Stored items
- - -
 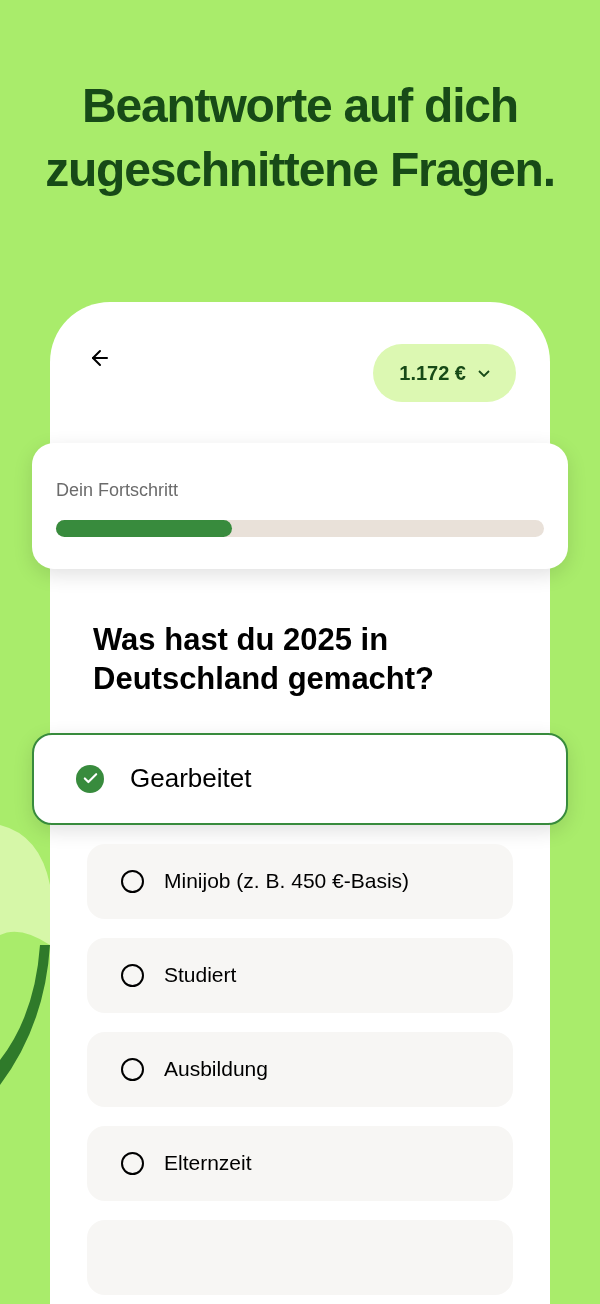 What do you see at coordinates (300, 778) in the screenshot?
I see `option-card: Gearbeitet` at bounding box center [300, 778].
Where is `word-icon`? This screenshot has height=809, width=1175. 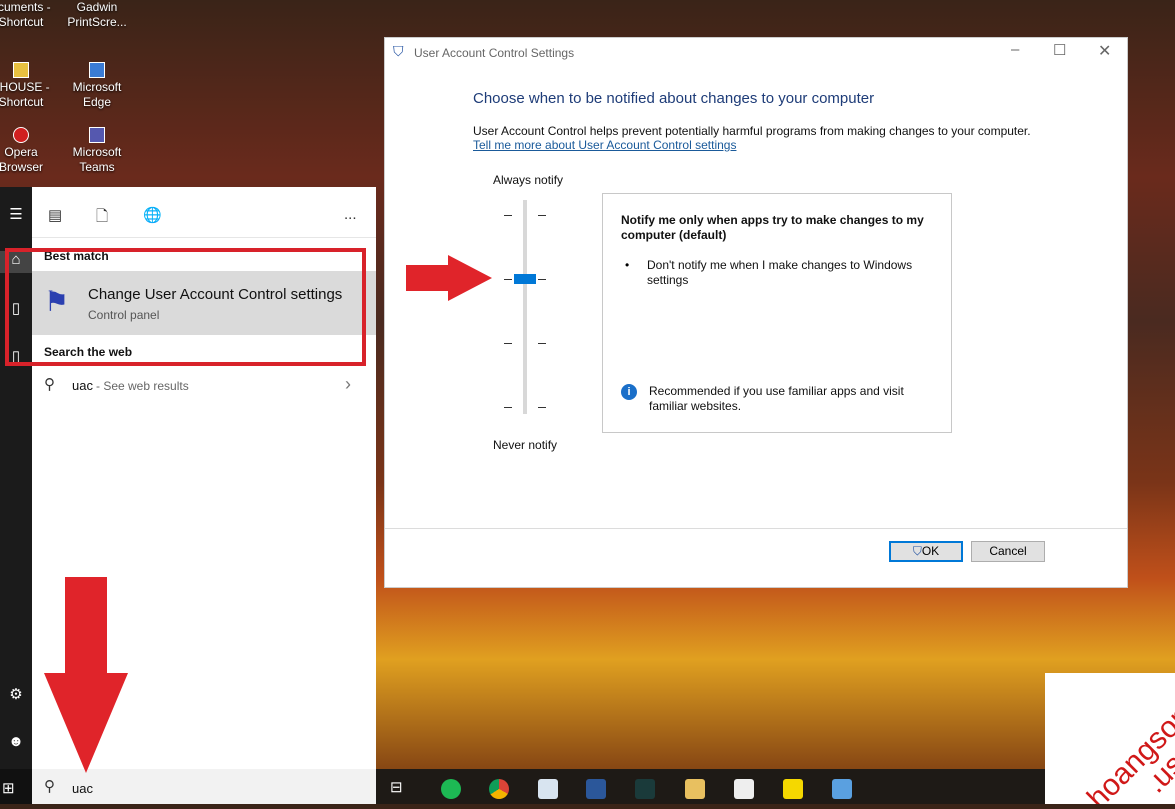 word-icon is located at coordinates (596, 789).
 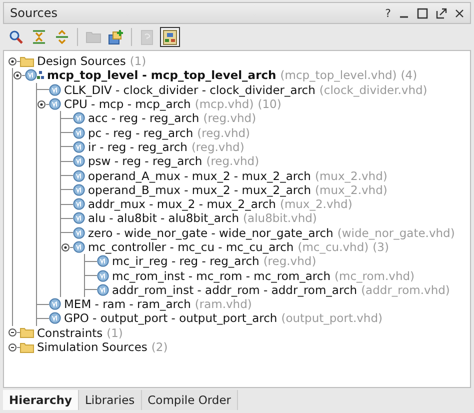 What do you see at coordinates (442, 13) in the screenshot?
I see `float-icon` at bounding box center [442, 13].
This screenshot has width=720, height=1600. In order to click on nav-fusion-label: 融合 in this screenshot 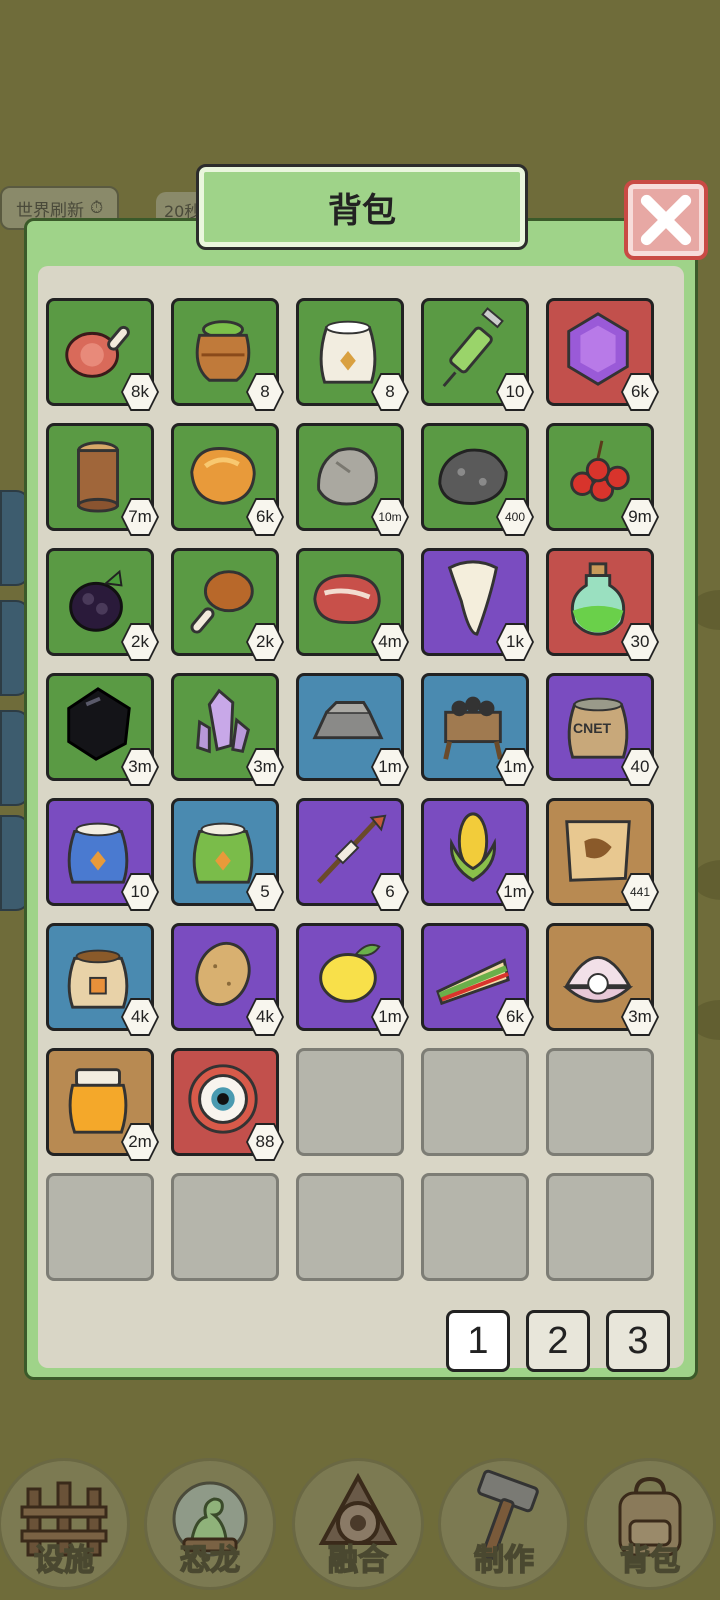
- - -
**WORK TO BE COMPLETED**
Rewrite the listing from the line containing "What do you see at coordinates (442, 13)" through the end, changing "click on" to "tap on" and keeping everything else the same. Leave the pictures out of your answer.

**OUTPUT OF THE EXERCISE**
  What do you see at coordinates (442, 13) in the screenshot?
I see `float-icon` at bounding box center [442, 13].
This screenshot has width=720, height=1600. In order to tap on nav-fusion-label: 融合 in this screenshot 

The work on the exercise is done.